The Next Move Theater production, directed by Peter Thompson, is well-placed, insinuatingly pleasing, and most effective in the play's most difficult areas--evoking a time and a crowd of people through only two performers, and holding an audience through two hours without an intermission and without any visual or sonic pyrotechnics. Ralph Pochoda and Maryann Plunkett define themselves against each other from the start: Pochoda's Matt is fidgety, defensive, and given to speechifying--his mouth seems to hemorrhage words. Plunkett's Sally takes a pose and holds it, folds her arms over her chest, and seems almost sullenly reticent--giving up words only with great pain. Their contrast, and their ability to paint the absent members of their families from a palette of human types, fills the rotting boathouse with a spectrum of human experience.
IF TALLEY'S FOLLY could boast only these accomplishments, it would be a successful melodrama, no more. It gains more stature by introducing the politics and history of the time it's set in--not in an obtrusive, doctrinaire way, but as a distant backdrop which only infrequently comes into full focus. Wilson doesn't so much expound the politics of America during World War II--the confusion on the left, the economic uncertainty, the awe at America's slowly unflexing muscles--as weave it into his characters' histories. At great length, with much defensive joking and shuffling of feet. Matt tells the story of his family's victimization at the hands of the "Great Powers" of Europe during World War I: with even more reluctance. Sally describes how her family had reduced her to a commodity on the market of wealthy-family marriages.

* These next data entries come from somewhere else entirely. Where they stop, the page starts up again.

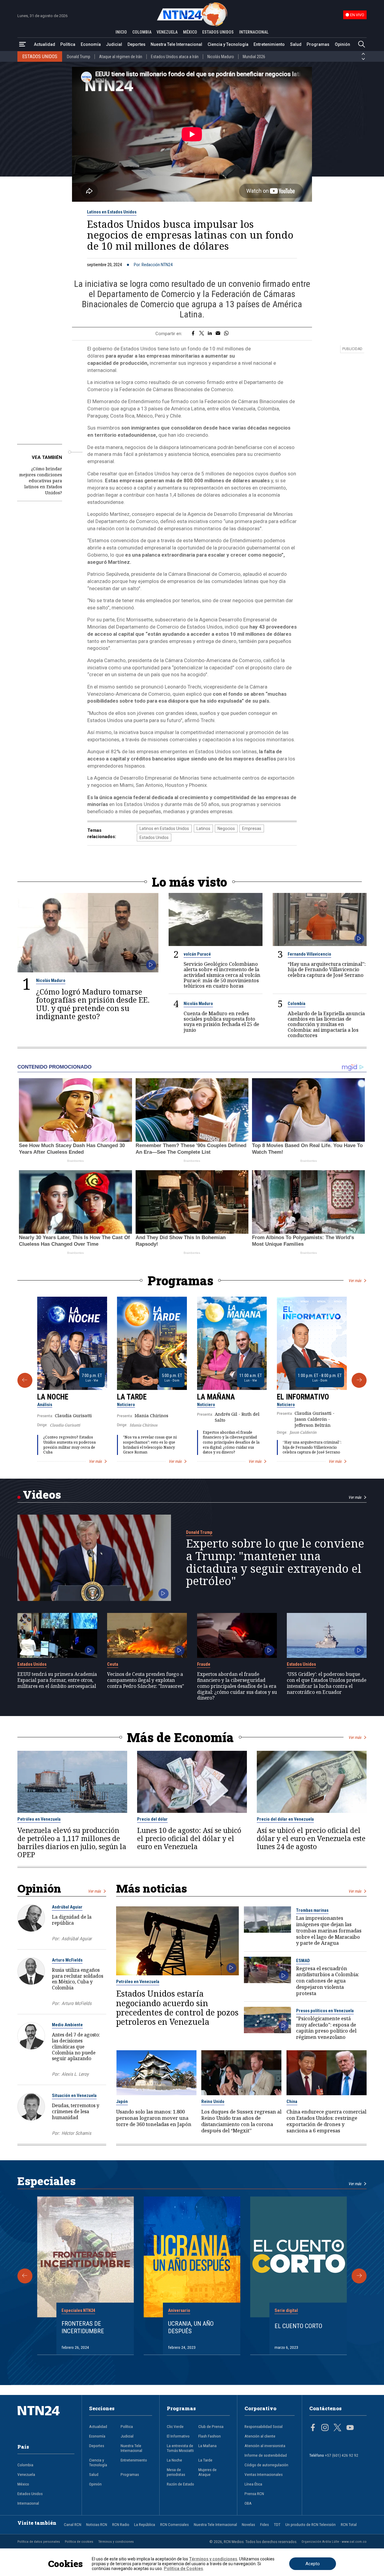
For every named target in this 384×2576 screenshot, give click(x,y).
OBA (248, 2503)
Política (67, 44)
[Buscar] (361, 44)
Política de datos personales (38, 2541)
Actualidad (44, 44)
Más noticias (151, 1888)
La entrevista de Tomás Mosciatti (180, 2448)
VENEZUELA (167, 32)
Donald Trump (78, 56)
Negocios (226, 828)
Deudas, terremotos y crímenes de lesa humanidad (75, 2111)
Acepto (312, 2563)
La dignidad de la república (72, 1920)
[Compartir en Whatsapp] (226, 333)
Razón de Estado (180, 2484)
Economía (91, 44)
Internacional (28, 2503)
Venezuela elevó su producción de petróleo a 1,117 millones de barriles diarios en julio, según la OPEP (71, 1842)
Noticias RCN (96, 2524)
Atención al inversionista (264, 2445)
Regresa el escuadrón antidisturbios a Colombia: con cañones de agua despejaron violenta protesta (327, 1981)
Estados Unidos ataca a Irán (175, 56)
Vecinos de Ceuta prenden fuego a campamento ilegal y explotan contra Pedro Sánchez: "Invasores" (145, 1680)
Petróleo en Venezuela (39, 1819)
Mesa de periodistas (176, 2472)
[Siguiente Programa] (359, 1380)
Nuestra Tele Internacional (176, 44)
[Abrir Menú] (22, 44)
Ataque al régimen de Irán (120, 56)
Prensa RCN (254, 2493)
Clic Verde (175, 2426)
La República (144, 2524)
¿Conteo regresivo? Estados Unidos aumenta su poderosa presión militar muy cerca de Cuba (69, 1445)
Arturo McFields (67, 1960)
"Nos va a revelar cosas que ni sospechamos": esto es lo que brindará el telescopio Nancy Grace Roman (150, 1445)
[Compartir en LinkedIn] (210, 333)
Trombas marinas (312, 1910)
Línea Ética (253, 2484)
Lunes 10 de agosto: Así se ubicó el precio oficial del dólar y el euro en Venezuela (189, 1838)
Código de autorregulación (266, 2464)
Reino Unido (212, 2101)
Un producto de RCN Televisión (310, 2524)
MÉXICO (190, 32)
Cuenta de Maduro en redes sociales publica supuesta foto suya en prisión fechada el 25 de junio (221, 1022)
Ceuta (112, 1664)
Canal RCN (72, 2524)
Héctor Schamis (76, 2133)
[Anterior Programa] (24, 1380)
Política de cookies (79, 2541)
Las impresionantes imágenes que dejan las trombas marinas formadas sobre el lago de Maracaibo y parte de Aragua (329, 1930)
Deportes (137, 44)
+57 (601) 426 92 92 (341, 2455)
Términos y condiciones (116, 2541)
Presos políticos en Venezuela (325, 2010)
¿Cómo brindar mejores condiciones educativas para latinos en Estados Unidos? (40, 480)
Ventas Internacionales (263, 2474)
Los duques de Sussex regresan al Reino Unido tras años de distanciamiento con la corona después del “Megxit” (241, 2121)
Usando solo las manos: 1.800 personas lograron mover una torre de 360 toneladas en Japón (153, 2118)
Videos (42, 1494)
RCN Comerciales (174, 2524)
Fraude (203, 1664)
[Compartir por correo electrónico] (218, 333)
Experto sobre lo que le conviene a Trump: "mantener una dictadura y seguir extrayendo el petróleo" (275, 1562)
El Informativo (303, 1397)
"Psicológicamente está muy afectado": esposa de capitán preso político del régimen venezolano (326, 2027)
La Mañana (216, 1397)
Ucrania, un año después (191, 2327)
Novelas (248, 2524)
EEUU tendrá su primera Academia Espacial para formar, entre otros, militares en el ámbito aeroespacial (57, 1680)
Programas (318, 44)
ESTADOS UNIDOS (218, 32)
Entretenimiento (269, 44)
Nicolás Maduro (220, 56)
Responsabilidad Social (263, 2426)
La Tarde (132, 1397)
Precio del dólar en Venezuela (285, 1819)
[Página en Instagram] (324, 2428)
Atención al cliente (259, 2436)
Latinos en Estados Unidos (111, 212)
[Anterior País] (363, 54)
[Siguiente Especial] (359, 2275)
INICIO (121, 32)
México (23, 2484)
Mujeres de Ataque (207, 2472)
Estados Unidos (154, 837)
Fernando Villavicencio (309, 954)
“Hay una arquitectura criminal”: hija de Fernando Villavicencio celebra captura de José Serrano (327, 969)
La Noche (52, 1397)
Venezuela (26, 2474)
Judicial (114, 44)
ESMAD (303, 1960)
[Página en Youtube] (350, 2428)
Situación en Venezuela (74, 2095)
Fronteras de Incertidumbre (83, 2327)
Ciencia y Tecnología (228, 44)
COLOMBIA (142, 32)
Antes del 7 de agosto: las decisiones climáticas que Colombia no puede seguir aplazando (76, 2046)
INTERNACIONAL (253, 32)
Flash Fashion (209, 2436)
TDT (277, 2524)
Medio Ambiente (67, 2024)
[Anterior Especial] (24, 2275)
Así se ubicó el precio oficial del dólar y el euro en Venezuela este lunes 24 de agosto (311, 1838)
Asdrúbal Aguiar (67, 1907)
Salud (296, 44)
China (291, 2101)
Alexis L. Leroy (75, 2074)
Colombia (296, 1003)
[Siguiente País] (363, 59)
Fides (264, 2524)
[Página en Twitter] (337, 2428)
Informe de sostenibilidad (265, 2455)
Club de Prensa (211, 2426)
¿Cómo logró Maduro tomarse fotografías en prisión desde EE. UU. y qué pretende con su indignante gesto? (93, 1004)
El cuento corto (298, 2326)
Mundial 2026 (254, 56)
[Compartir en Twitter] (201, 333)
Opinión (342, 44)
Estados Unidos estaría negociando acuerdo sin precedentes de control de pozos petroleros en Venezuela (177, 2007)
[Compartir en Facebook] (193, 333)
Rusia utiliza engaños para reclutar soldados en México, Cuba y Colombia (77, 1979)
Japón (122, 2101)
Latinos (203, 828)
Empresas (251, 828)
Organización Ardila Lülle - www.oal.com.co (334, 2541)
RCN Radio (120, 2524)
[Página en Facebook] (312, 2428)
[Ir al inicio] (46, 2420)
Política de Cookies (183, 2568)
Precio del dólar (152, 1819)
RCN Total (349, 2524)
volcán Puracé (197, 954)
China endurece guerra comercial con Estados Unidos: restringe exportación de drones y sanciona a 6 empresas (326, 2121)
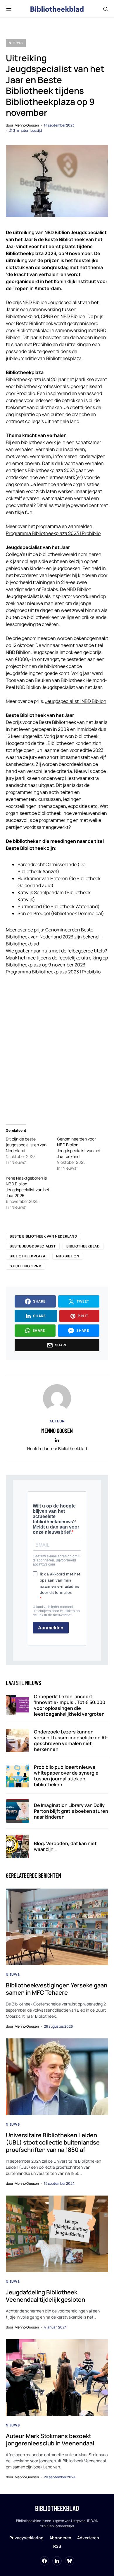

Their experiences had soured them to the American dream even before the Levittowns had started sprouting in every suburb. But there are no speeches about the horrors of the system in Talley's Folly--their dissatisfaction turns inward. It is on this ground that Wilson's two characters finally come to terms: for Matt, Sally is a woman who "thinks of herself as a human being, not a featherbed": for Sally, Matt is a man who stands outside the narrow-minded doltishness of her family. Their union at the end of Talley's Folly takes place right at the intersection of politics and emotion.
THE ONLY WEAKNESS of the play, in fact, is the anticlimactic schmaltz with which Wilson daubs his optimistic ending. A band is playing, the moon shines over the lake, and...they kiss. The curtain would fall, only there is no curtain. Something about the cliched nostalgia of this moment cloys, after the lifelike dialogue and fully wrought characterization of the rest of Talley's Folly. But the moment is over quickly. And anyway, Wilson obviously knew what he was doing--his play has been a hit in New York and other cities, and won the Pulitzer Prize last year. If to sell a delicately unpretentious, inspirationally rich play Wilson had to tack on a bit of dramatic muzak, that seems an acceptable price to pay.